◆ **Page extract**:
One often comes across elaborate write-ups on how to crack an interview and bag the ‘dream job’ these days. All these articles talk about certain characteristics of a human being about to face an interview panel and the first advice they give is almost always to deny those characteristics and emotions and be someone that one actually isn’t.
For example, all these write-ups would inevitably ask you not to be nervous. While it’s common knowledge that being unnecessarily nervous about things which are beyond one’s control doesn’t help (whether it’s an interview or a football match) in any whichever way, the writers seem to suggest that there must be a chirpy, feel-good, festive mood about it, whereas the reality is that someone would have not gone for an interview in the first place if it wasn’t of some if not utmost importance to him.
Then they go on talking about the perfect style of dressing, gesture and posture before, during and in cases even after the interview! They advise people to be confident and smart even if they do not know the answer to a very specific question. The idea is to utter the unspoken words ‘I’m Bond...’ somehow even when one is simply not doing well during the interview!
These articles promote hygiene in so far as they ask you to cut and file your nails before an interview. They though don’t advise you to brush your teeth in the morning and bathe. I guess they assume that every interviewee does so without any ‘expert’s advice’. In that case, couldn’t they leave the rest of the decisions such as cutting nails and dressing up to the wisdom of the interviewees?
These articles ask you not to be a rambler. They advise you to speak less and in precise terms. It does make me wonder about all those colleagues I had who seemed immune to any form of counselling or medication to cure their verbal diarrhoea. How did they manage to bag the ‘dream job’! Were they successful in fooling the panel during the interview or did the panel itself was in dire need of good advice from another set of experts to look through the veil of the interviewees? Or, maybe it didn’t matter to the panel whether the person on the other side was a rambler or not as long as he seemed eligible for the post applied for and spoke sense?

◆ **Entries shown**:
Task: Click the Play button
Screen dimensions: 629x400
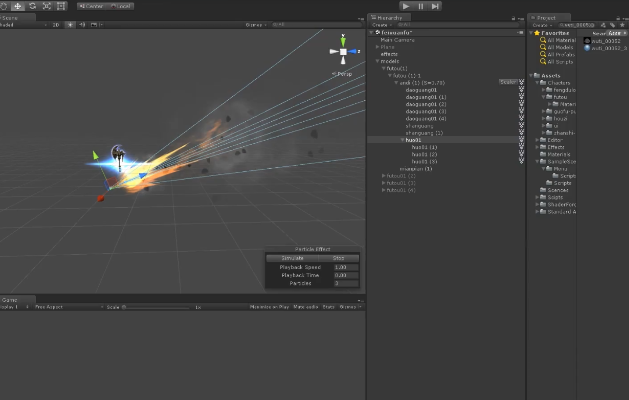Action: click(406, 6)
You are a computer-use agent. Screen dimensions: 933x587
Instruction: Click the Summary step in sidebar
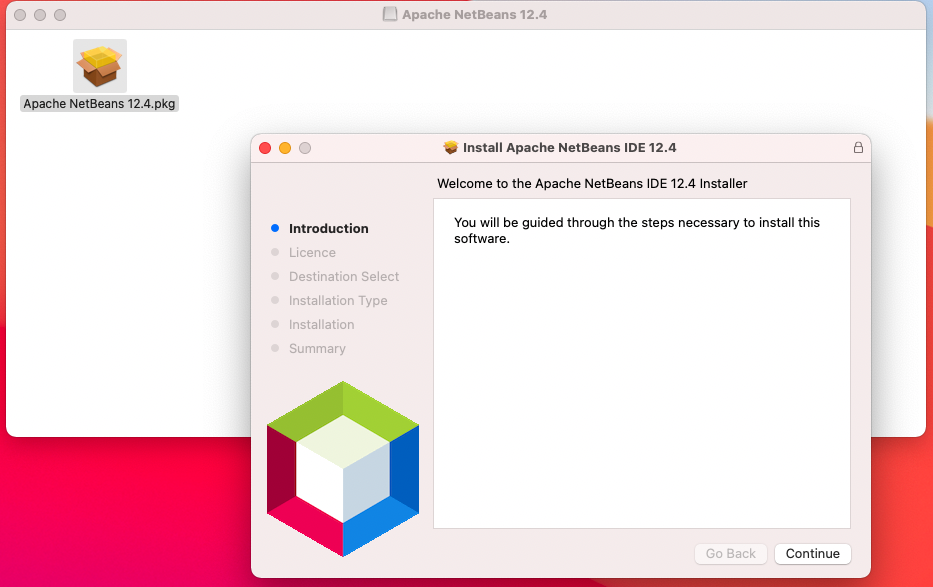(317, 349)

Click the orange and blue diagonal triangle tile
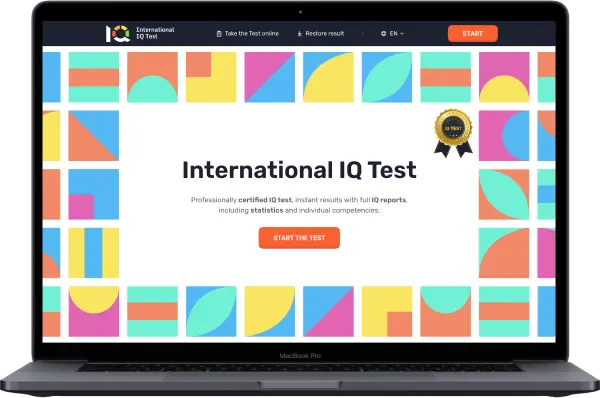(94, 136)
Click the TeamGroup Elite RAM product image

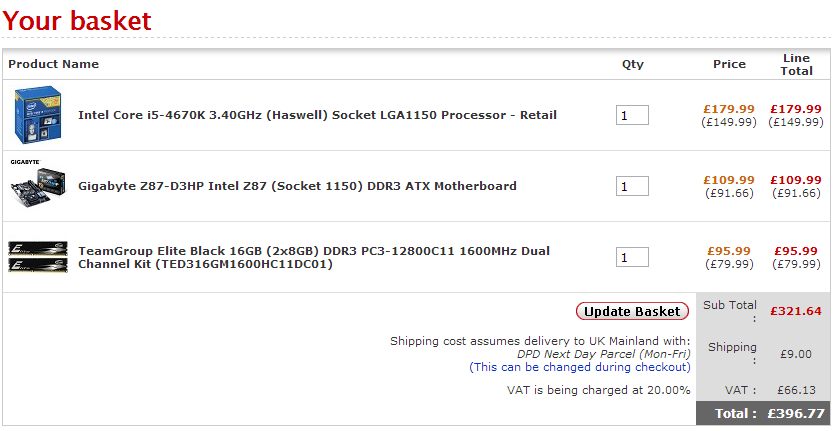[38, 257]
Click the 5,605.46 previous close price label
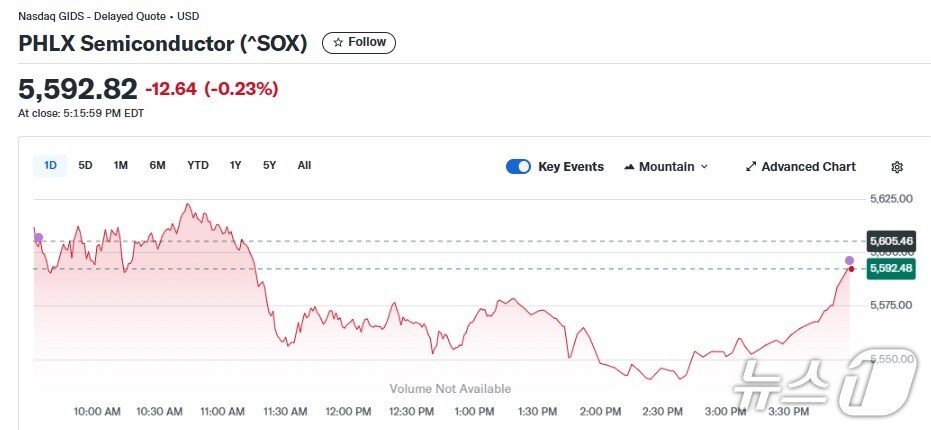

◆ **Activity**: Carry on the essay about interview advice articles, starting after its final question on whether the panel cared if the candidate rambled.

◆ **Output below**:
Now is the time for some food for thought. From my personal experiences of being associated with the media for some time now, I’ve seen that it’s almost always the responsibility of someone to specialise on these vague, absolutely worthless topics, who was the least impressive among his/her colleagues during his/her own interview. Would or could a journalist (nowadays even the guy who’s in-charge of the car pool of a media organisation claims to be one) be genuinely interested in writing these articles? Or, would any editor summon his best reporter to write such articles?
Now, there are certainly captive readers of these articles, even if all of them say the same things over and over again. There is no dearth of job-seekers all over the world and in their moments of anxiety, it’s but obvious that they would look for another opinion on a topic that apparently interests them, particularly when the opinion is published in a newspaper or website widely read. But isn’t it a classic case of exploiting human weaknesses in another form? To make matters worse, some of these so called journalists have now decided to write books on this ‘immensely important’ subject!
I am of the opinion that there is nothing like a ‘dream job’. And if someone ‘dreams’ of working for someone else or in other words, bagging a job then he/she could do a great favour to the world by not offering his/her two cents worth on someone else’s dreams or aspirations.